— Information supplied —

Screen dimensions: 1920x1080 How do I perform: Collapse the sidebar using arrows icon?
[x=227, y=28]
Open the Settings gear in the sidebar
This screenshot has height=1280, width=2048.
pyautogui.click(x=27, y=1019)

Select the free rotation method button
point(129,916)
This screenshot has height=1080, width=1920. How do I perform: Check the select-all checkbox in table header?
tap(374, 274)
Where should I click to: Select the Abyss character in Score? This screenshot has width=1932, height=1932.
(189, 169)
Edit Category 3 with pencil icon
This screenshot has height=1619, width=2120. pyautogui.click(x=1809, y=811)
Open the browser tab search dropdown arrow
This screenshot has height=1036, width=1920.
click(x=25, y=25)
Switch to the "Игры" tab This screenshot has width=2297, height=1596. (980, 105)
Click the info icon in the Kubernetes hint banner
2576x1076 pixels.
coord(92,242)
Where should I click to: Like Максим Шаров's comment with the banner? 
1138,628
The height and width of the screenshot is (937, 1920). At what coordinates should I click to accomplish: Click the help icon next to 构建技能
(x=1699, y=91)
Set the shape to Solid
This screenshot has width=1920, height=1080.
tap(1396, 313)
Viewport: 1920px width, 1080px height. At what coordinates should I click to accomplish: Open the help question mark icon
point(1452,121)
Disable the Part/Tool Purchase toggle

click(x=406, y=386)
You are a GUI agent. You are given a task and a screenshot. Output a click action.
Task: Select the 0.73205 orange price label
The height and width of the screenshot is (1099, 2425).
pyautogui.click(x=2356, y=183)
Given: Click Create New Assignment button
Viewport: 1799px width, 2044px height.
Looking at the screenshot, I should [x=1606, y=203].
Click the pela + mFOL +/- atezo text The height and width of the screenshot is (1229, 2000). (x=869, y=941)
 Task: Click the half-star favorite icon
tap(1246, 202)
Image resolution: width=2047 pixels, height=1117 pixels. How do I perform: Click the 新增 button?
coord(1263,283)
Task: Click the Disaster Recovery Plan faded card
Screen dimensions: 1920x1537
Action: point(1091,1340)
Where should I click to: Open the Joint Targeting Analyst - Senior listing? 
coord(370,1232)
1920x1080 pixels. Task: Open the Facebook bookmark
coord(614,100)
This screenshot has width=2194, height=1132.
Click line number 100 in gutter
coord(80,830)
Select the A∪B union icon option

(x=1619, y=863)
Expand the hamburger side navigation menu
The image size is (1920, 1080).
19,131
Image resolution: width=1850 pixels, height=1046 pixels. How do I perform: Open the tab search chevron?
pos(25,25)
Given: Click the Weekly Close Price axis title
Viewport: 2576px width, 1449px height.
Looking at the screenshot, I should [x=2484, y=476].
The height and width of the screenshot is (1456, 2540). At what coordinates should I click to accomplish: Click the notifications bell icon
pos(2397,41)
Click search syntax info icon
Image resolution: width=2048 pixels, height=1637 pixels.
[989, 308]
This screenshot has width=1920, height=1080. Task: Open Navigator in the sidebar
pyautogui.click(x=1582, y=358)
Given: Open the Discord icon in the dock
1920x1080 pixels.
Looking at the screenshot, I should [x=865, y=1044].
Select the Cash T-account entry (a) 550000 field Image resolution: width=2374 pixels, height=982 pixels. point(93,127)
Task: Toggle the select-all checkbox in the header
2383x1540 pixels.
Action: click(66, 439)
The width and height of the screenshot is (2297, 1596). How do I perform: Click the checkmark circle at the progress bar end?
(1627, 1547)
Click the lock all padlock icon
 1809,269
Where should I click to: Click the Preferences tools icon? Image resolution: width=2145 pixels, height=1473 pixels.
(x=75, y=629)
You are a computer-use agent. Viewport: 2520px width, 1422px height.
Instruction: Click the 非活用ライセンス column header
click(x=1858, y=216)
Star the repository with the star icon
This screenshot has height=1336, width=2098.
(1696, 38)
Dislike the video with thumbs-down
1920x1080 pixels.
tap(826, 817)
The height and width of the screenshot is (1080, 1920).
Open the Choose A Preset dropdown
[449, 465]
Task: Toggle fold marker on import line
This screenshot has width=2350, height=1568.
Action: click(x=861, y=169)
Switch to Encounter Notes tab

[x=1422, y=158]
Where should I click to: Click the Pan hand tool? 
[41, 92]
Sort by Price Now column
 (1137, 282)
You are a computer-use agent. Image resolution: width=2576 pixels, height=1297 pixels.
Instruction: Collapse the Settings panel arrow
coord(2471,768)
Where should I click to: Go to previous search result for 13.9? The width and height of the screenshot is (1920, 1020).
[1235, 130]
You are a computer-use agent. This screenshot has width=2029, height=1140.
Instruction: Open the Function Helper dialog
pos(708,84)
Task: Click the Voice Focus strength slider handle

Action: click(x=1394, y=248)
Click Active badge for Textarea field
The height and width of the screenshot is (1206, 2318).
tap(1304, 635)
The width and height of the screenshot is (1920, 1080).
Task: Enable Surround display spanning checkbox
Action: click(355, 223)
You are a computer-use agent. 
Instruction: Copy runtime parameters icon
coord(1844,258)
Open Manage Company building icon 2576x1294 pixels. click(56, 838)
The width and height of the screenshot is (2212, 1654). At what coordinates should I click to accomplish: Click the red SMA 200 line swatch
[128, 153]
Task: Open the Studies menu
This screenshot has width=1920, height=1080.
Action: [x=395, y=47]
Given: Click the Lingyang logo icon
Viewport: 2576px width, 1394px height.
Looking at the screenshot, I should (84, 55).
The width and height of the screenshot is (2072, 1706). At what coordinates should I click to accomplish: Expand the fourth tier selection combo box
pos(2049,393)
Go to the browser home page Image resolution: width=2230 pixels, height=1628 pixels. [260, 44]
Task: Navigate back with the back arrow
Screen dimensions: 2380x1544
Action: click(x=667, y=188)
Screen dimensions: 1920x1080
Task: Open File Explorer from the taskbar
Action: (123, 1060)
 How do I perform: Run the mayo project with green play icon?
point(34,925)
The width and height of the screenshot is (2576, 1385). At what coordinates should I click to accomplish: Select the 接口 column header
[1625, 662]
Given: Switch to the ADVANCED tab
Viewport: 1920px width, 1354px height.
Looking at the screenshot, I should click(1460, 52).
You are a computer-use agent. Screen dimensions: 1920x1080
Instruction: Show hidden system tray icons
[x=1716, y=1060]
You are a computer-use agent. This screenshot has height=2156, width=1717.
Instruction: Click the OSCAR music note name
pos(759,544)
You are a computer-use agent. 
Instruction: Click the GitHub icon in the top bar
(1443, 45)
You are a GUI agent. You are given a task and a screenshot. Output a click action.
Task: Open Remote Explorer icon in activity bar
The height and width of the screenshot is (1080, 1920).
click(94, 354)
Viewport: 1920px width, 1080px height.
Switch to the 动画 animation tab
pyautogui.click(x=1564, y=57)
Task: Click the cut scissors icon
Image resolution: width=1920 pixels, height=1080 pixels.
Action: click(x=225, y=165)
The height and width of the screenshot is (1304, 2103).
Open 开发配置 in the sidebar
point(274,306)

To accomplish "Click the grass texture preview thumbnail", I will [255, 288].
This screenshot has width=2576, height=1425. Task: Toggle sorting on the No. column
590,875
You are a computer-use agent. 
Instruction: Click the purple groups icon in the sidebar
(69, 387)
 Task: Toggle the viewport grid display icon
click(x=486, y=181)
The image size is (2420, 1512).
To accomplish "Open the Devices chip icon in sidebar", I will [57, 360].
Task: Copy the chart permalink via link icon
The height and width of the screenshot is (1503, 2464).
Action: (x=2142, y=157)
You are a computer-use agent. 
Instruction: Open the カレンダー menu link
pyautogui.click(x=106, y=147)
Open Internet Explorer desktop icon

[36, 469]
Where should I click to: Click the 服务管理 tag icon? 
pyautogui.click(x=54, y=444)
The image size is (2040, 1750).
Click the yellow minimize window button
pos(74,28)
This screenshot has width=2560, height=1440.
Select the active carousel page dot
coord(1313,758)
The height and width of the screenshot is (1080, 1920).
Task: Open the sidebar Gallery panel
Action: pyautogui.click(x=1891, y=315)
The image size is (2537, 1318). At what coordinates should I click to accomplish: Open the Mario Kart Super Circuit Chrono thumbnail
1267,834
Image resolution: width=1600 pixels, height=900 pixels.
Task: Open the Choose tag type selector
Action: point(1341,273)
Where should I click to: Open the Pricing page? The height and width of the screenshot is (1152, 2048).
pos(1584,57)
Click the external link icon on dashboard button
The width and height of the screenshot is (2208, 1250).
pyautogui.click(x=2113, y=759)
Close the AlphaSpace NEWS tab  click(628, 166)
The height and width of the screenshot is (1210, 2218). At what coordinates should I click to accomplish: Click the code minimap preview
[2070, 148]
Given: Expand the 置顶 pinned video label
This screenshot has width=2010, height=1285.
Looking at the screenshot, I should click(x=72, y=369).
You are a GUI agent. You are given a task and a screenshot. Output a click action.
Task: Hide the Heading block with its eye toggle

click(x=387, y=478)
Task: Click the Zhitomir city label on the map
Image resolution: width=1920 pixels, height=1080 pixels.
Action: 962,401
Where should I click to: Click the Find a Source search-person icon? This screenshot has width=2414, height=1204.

— Task instructions —
Could you transcribe the entries above word for word, from the line with "The image size is (2040, 1750)." down to the line with "This screenshot has width=2560, height=1440.", keeping both?

— Expected answer —
The image size is (2040, 1750).
Click the yellow minimize window button
pos(74,28)
This screenshot has width=2560, height=1440.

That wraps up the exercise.